GSK has dropped its in-house STING agonist only a day after a similar drug that the British Big Pharma reserved the rights to was finally lifted from clinical hold limbo.
The Brentford, England-based drugmaker has halted work (PDF) on 3745417, a STING agonist undergoing a phase 1 trial in relapsed/refractory acute myeloid leukemia and high-risk myelodysplastic syndrome.
Stimulator of interferon genes, or STING, agonists have enjoyed some interest over the past decade. Takeda, Merck & Co. and BioNTech are among the firms that have aimed to put the innate immune response stimulators through clinical trials in multiple cancer types including advanced solid tumors.
But while STING agonists have shown promise in preclinical research as mono- and adjunctive therapies, they’ve faltered when it’s time to translate them to the clinic. A recent case in point was Mersana Therapeutics’ systemically administered immunosynthen STING-agonist antibody drug conjugate (ADC), dubbed XMT-2056, which was placed on clinical hold by the FDA in March in relation to a patient death in the phase 1 trial.
Yesterday, the biotech announced that the agency had lifted the hold, with Mersana confirming it is lowering the starting dose for the phase 1 dose-escalation design. It means the company will continue to test the ADC in patients with advanced or recurring solid tumors expressing HER2 such as breast, gastric, colorectal and non-small cell lung cancers.
It seemed like good news for GSK, which handed over $100 million upfront last summer for the exclusive option to co-develop and commercialize XMT-2056. However, the British pharma has not exercised the option to date.
On a call with journalists this morning, GSK CEO Emma Walmsley was tight-lipped on whether dropping its in-house STING agonist made it less likely that the company would ever take up its option to license XMT-2056.

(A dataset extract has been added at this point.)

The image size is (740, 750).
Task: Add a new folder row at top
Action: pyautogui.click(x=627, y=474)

Pointing to yesterday’s acquisition of Johnson & Johnson’s rights to Arrowhead Pharmaceuticals’ hepatitis B medicine as an example, Walmsley said GSK is “always looking to strengthen our pipeline by being focused on the things where we think we can get the best returns.”
“That means bringing in more [business development] and partnerships,” the CEO told Fierce Biotech on the call. “And that also means sometimes making tough decisions about things we want to stop so that we can focus our assets on where we’ll get better returns.”

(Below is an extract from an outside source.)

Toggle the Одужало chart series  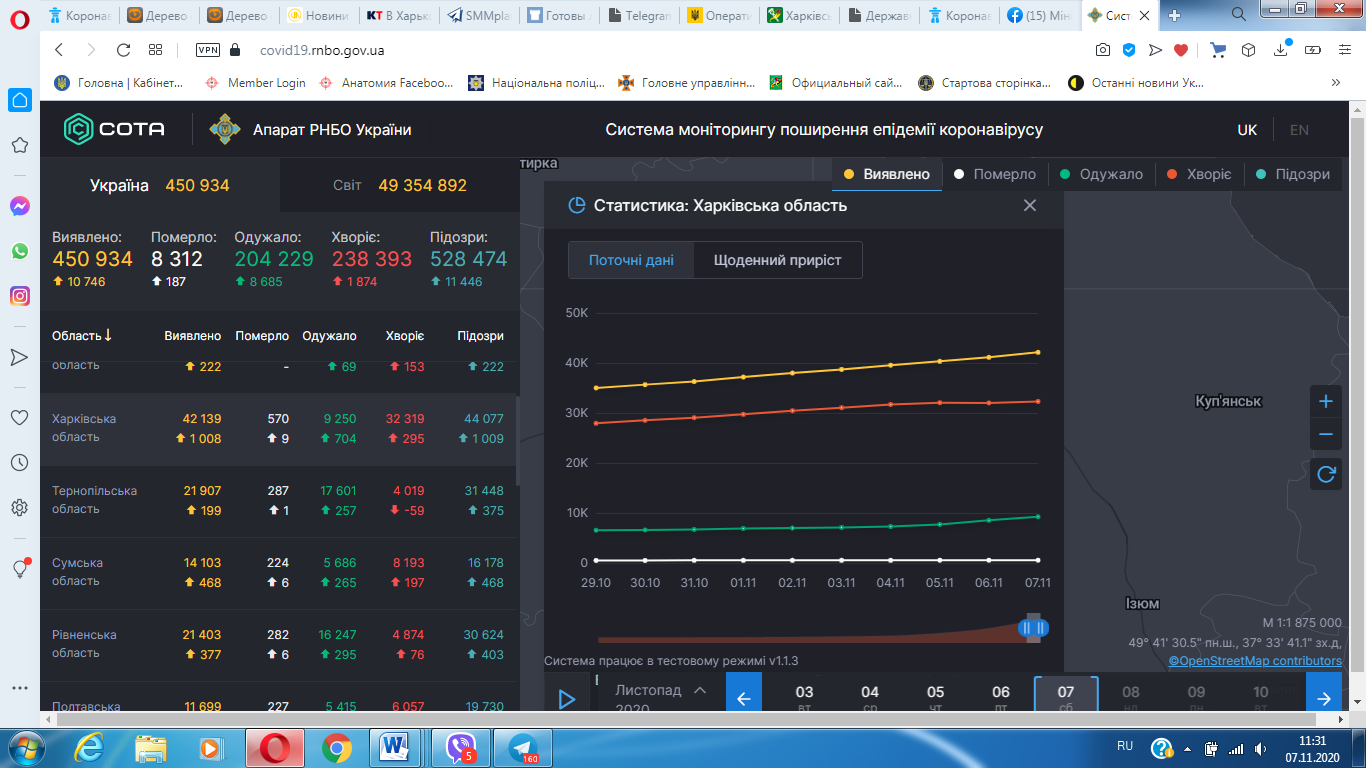pyautogui.click(x=1101, y=174)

GSK revealed the STING agonist cull in its third-quarter earnings (PDF) presentation, where the company also disclosed that two other candidates have been removed from its phase 1 pipeline. One of these was the last of a trio of therapies acquired as part of the Big Pharma’s $5.1 billion buyout of Tesaro back in 2018.
That deal gave GSK the FDA-approved PARP inhibitor Zejula, as well as cobolimab, an anti-TIM-3 antibody that is being assessed in combo with Jemperli in a phase 3 trial in patients with advanced non-small cell lung cancer. But it’s the third drug in that haul, a LAG-3 antagonist dubbed GSK4074386, that has now been jettisoned.
The final phase 1 asset to face the cut was a Clostridium difficile infection vaccine dubbed 2904545. The early-stage trial was due to wind up a year ago, according to ClinicalTrials.gov, although little has been heard about the vaccine since.